* **What to do**
From the line containing "Close Lista de Tarefas with the red button" down to the last line of the material, output each line exactly as it appears, excluding pictures.

* **Extracted records**
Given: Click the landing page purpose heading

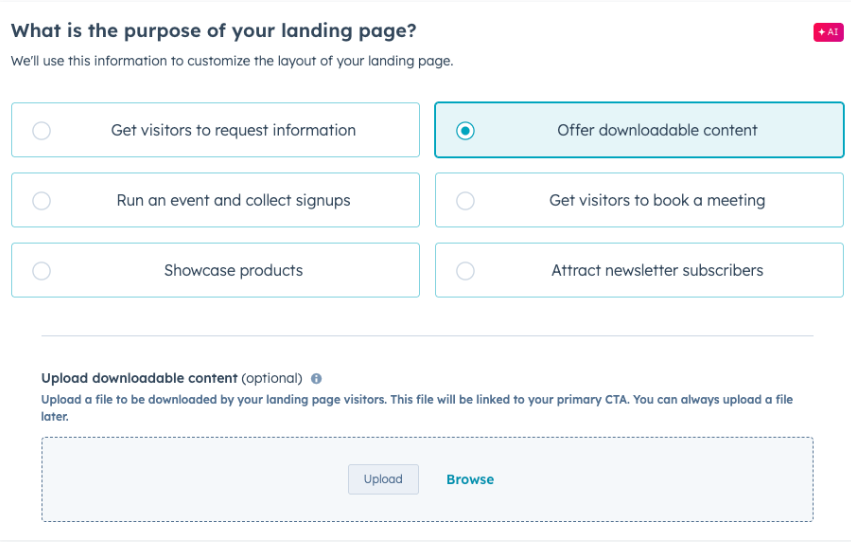Looking at the screenshot, I should click(213, 31).
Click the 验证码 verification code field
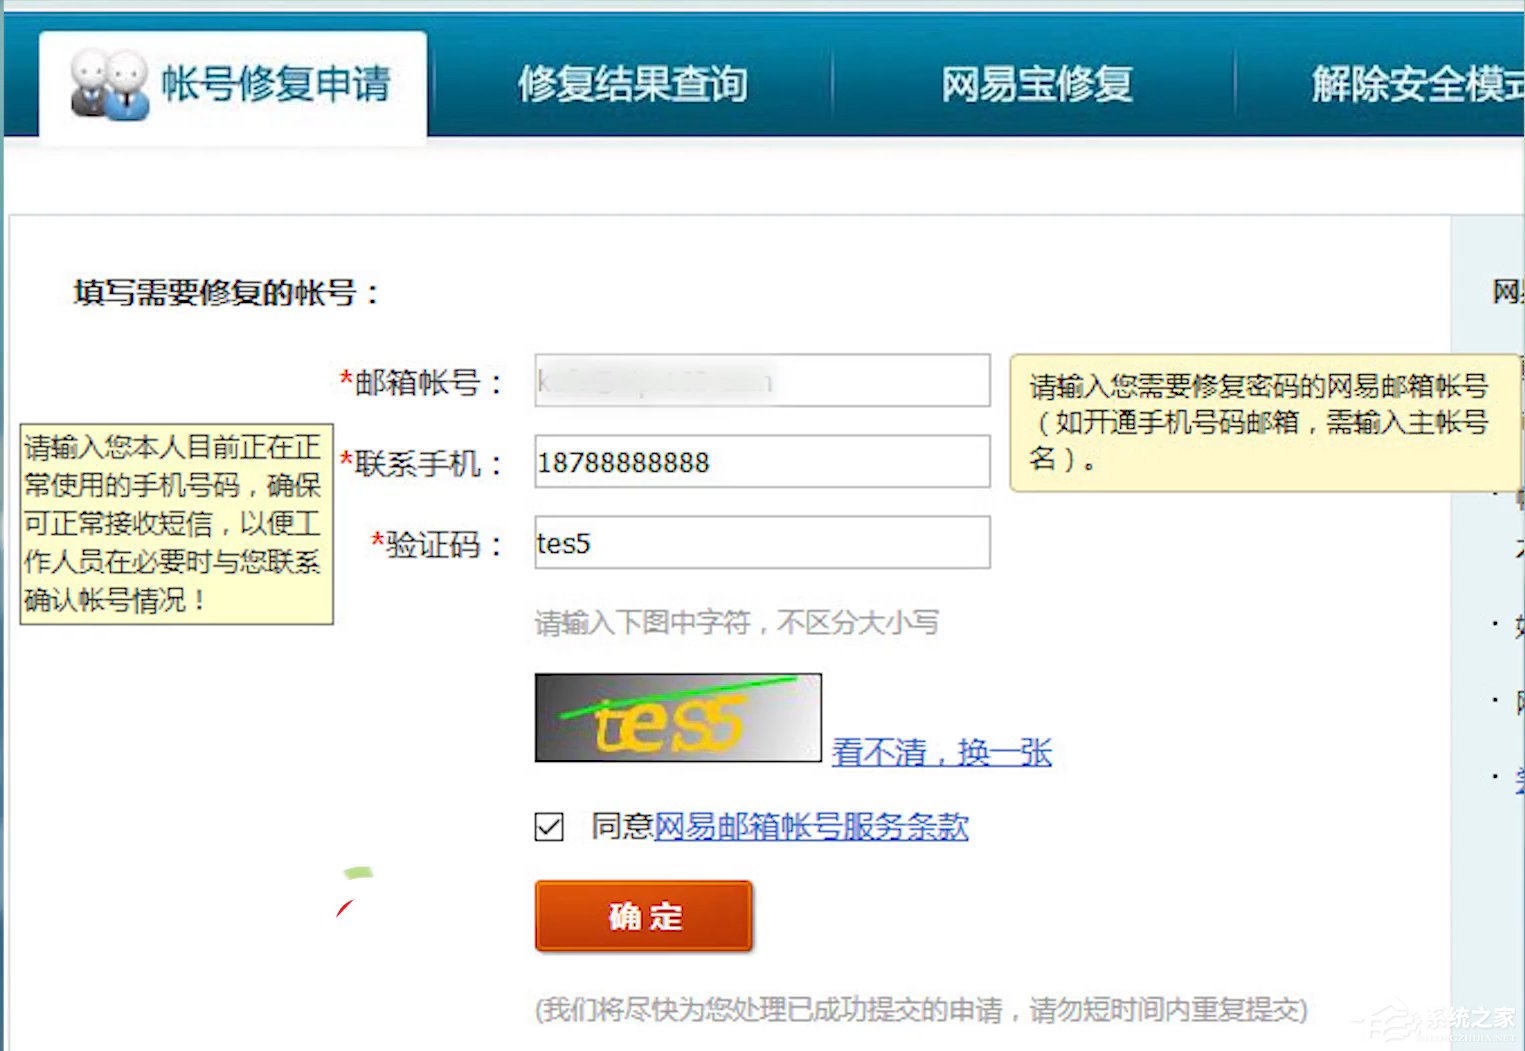 (x=760, y=543)
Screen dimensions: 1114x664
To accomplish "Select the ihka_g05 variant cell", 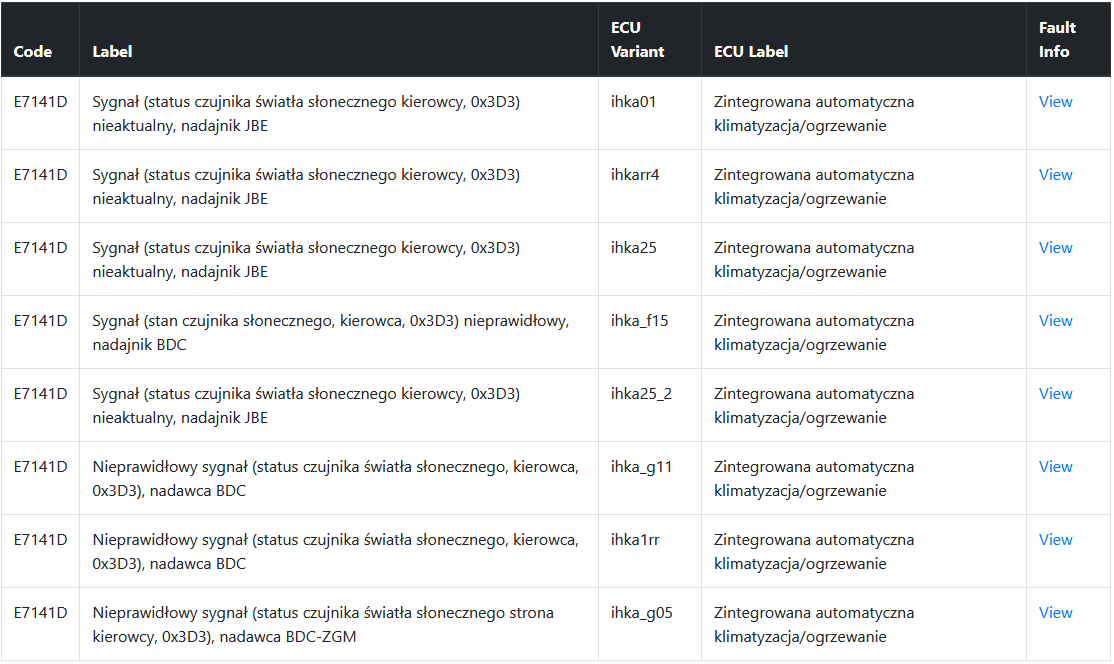I will pos(642,614).
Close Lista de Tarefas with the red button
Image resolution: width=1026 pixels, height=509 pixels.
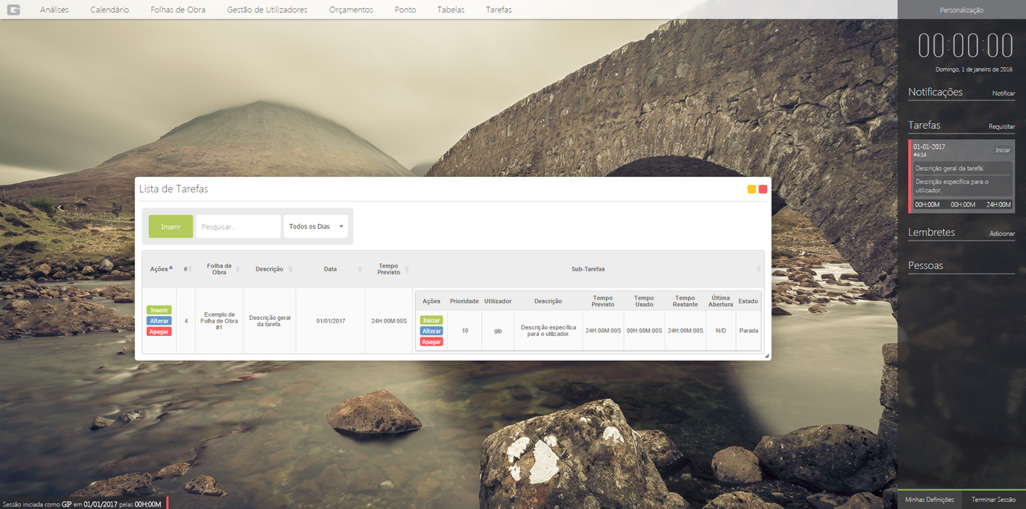(x=763, y=189)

* **Exercise solution**
Close Lista de Tarefas with the red button
Image resolution: width=1026 pixels, height=509 pixels.
(x=763, y=189)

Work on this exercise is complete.